Gregor Demarkian took the call from Penny London while he was sitting in Howard Androcoelho’s office. After he had heard her out, he asked her to repeat everything so that he could write it down. Then he asked her if she could bring the copies of the essays, or make copies and bring those, or something. He was thinking that it might be possible to send Tony Bolero to wherever she was to get what he needed, but it turned out not to be necessary.

“I’m not far from you at all,” she said. “I’m at this awful shopping center with all these empty stores—”

“Out near the trailer park? I know where that is.”

“Yes, well, I’m there.
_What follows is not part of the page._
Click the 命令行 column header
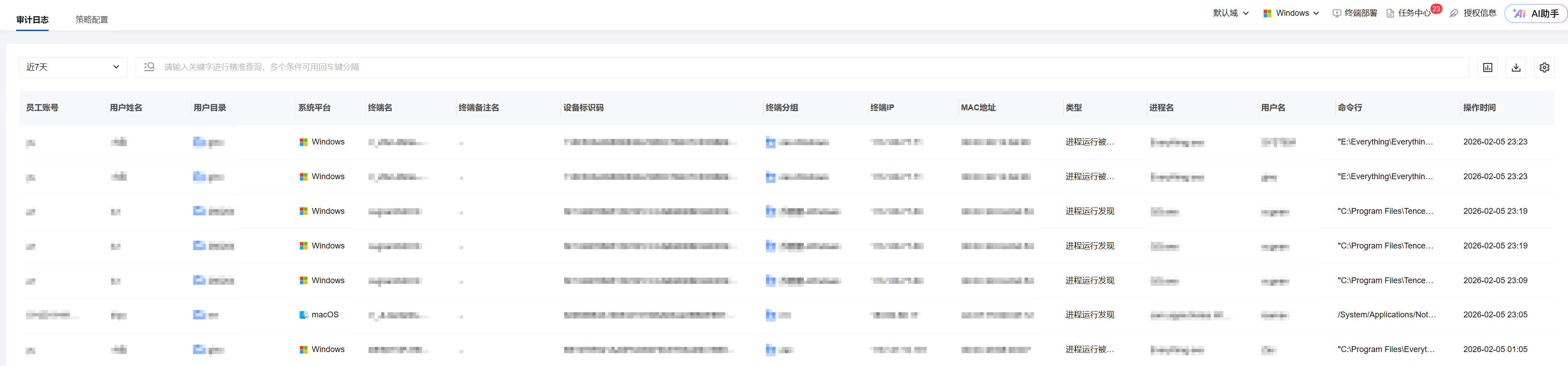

And I’ve got my car. And because of you, I’ve got my own room at the Howard Johnson and two absolutely furious sons, who are apparently getting on a plane tonight. How did you do that?”
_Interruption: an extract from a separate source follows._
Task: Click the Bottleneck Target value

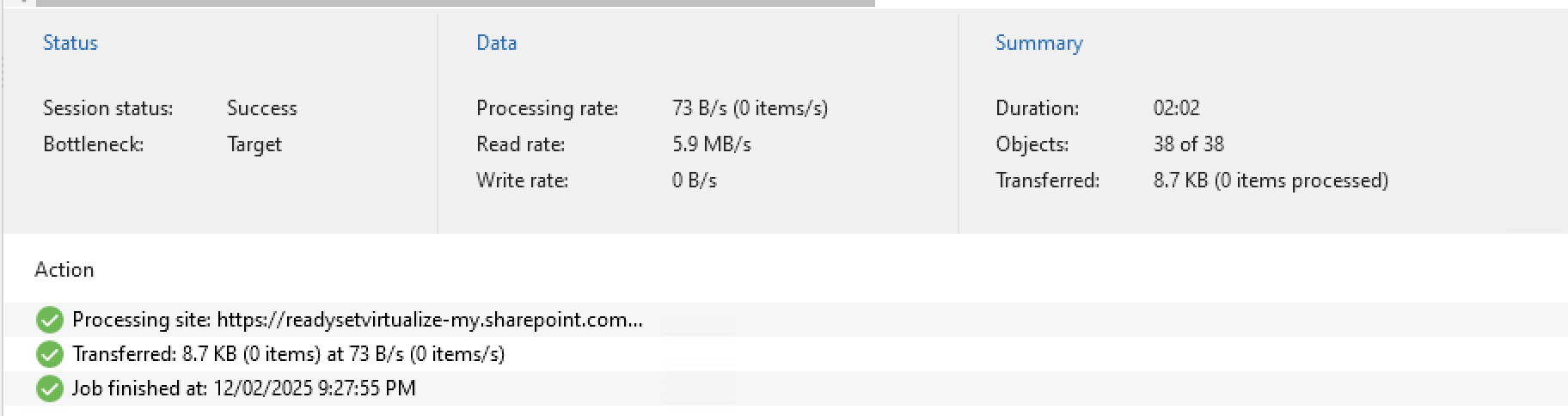Action: [254, 144]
“I waited until you were asleep and then I went in and took your phone. I put it back when I was through with it.”

“I know that,” Penny London said. “I didn’t miss it. How did you know they were my sons?”

“They were California area codes,” Gregor said, “and the only ones on the phone. You told me you had grown sons. You told me they lived in California. It wasn’t that hard.”

“Yes, well. It appears they’re coming out here to take charge of my life.”

“From what I’ve seen, somebody has to.”

“Ahem. I do have a doctorate. I mean, I managed to get through graduate school. I’m not a complete idiot.”

“Any sixty-year-old woman who sleeps in her car when she’s got family she gets along with who want to take care of her is a complete idiot. How long before you get here?”

“Fifteen minutes. You’re a very unusual man, Mr. Demarkian.”

“My wife says the same thing, but she’s usually got a different inflection in her voice.”

Penny London hung up.

Gregor put his phone down on Howard Androcoelho’s desk. “Who do we talk to to get a rundown of the history of Althy Michaelman with—what’s it called here? Child Protective Services?”

Howard Androcoelho was sitting behind his desk, looking deflated and more than a little worried. Now he looked startled. “Here it is Children and Family Services, OCFS. But they won’t talk to us. They can’t. Everything they do is supposed to be confidential.”

“They’ll talk to us if what’s involved is the murder of a child,” Gregor said. “We’ve got the skeleton of an infant with its skull cracked. That’s the murder of a child.”

“But what does that have to do with Althy Michaelman? What does any of this have to do with Chester Morton? I don’t understand what’s going on in here.”

“Well, I’ll clear up the Chester Morton thing in about an hour,” Gregor said. “I just want to put a few things together first. But as for Althy Michaelman—Chester Morton said he was going to buy a baby. I think we’ve got everybody agreed on that, right?”

“Yes, right, absolutely.”

“Good,” Gregor said. “Well, Haydee Michaelman, Althy Michaelman’s daughter, takes a composition class from a woman named Penelope London.”

“I remember Dr. London,” Howard said. “She taught the class Chester Morton was taking back twelve years ago, too. She was teaching farther back than that—”

“Yes, I know,” Gregor said. “And she’s the one who witnessed the fight between Kyle Holborn and Chester Morton the last night anybody will admit to seeing Chester Morton alive and around here. I’m going to get back to that in a bit. But as to Althy Michaelman—Haydee wrote a series of essays and journal entries for Penny London’s class, and in them she wrote about how her mother had her first child at sixteen. She also wrote about being taken into foster care when she was six. It was a terrifying experience for her because her baby brother had been taken away only a little time before, and she had other brothers who had been taken away and never allowed to come home again.”

“Yeah,” Howard said. “Okay. That sounds about right. Althy dropped out of high school our junior year because she was pregnant.”

“It’s all those kids being taken into foster care I’m thinking about,” Gregor said.

“With a woman like Althy? Why? She was a raging alcoholic. She couldn’t stay in work. She did a fair amount of low-level drugs. She’s the kind of person OCFS spends a lot of time involving themselves with.”